How we use Slack @ Chicisimo

Pedro Giménez
Building Chicisimo
Published in
3 min readJan 21, 2015

TL;DR: Slack and Heisy help us to build the most amazing mobile fashion experience: an app that gives women tons of new what-to-wear ideas, every day. Go check it out!

Here at Chicisimo (check our fashion iPhone app) we loved Campfire. Now we are BIG fans of Slack. It’s been a huge step forward at keeping the team coordinated and well communicated.

Introducing Heisenberg

Heisenberg is the bot we use here at Chicisimo to make our daily lives easier and funnier. It’s powered by Hubot.

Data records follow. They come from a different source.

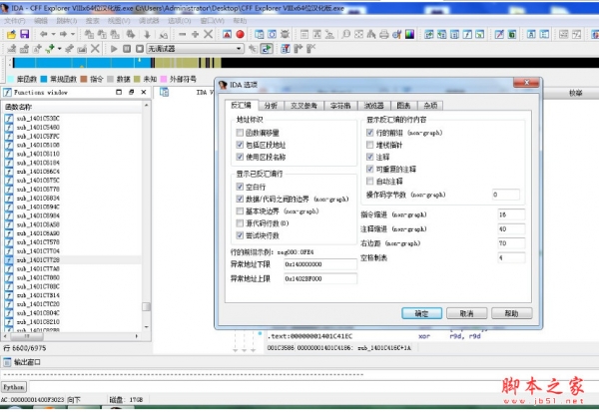599x412 pixels.
Task: Toggle the 堆栈指针 checkbox
Action: pyautogui.click(x=370, y=144)
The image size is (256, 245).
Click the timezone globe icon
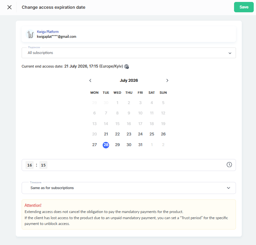(127, 67)
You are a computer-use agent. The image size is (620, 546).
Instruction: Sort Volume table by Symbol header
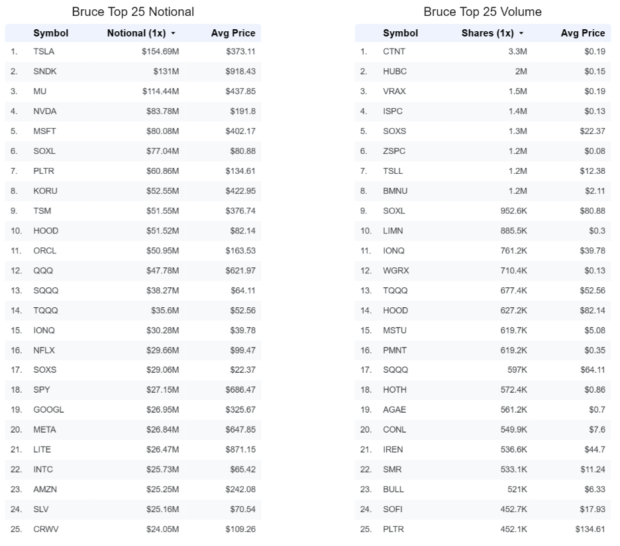point(400,33)
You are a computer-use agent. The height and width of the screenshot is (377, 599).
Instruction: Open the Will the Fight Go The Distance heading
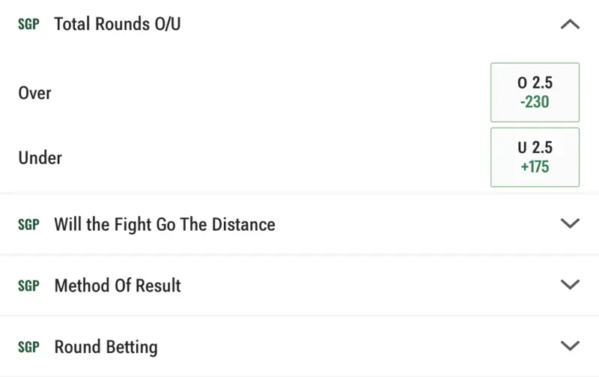pyautogui.click(x=165, y=224)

It enables us to transform heavy opaque tasks into light totally transparent tasks with just a chat message. We’ve written a couple of hacks to make everything A WHOLE LOT easier, like shipping to production. We’ve been using them for a year so we thought it was time to talk about it.

Shipping to production

We wanted to make the release process crystal clear for the whole team as we think that’s a must to have everybody on the same page so we wrote a hack that lets you ship to production with the help of Heisy and Slack.

This has loads of benefits; being a remote team, Slack is our office (for real, we don’t have a physical office anymore). It lets us know what’s going on every moment. If @miguel ships an awesome feature and suddenly we start seeing weird spikes on graphite we can correlate that to the feature @miguel just shipped and start working on the fix. Also, it let us track the progress everyone is making in an organic and transparent fashion.

How does it work? Internally, Heisy keeps track of our cluster and issues Chef commands to it in order to cook the recipe on the corresponding server.

Every time we cook the recipe, Chef fetches the latest code on master and deploys it to the cluster with zero downtime. UNIX ❤.

We use it to deploy everything, from our API to the brand-new web @juanxo is working on.

Webscale

After adding the ability to ship to production, we wanted to allow anyone on the team to add or remove servers to the cluster.

This way, we can add servers in just 5 minutes when we have traffic spikes and remove them when everything looks calm. This is also useful when there is a problem on production, as we can remove individual nodes from the cluster to debug ‘em.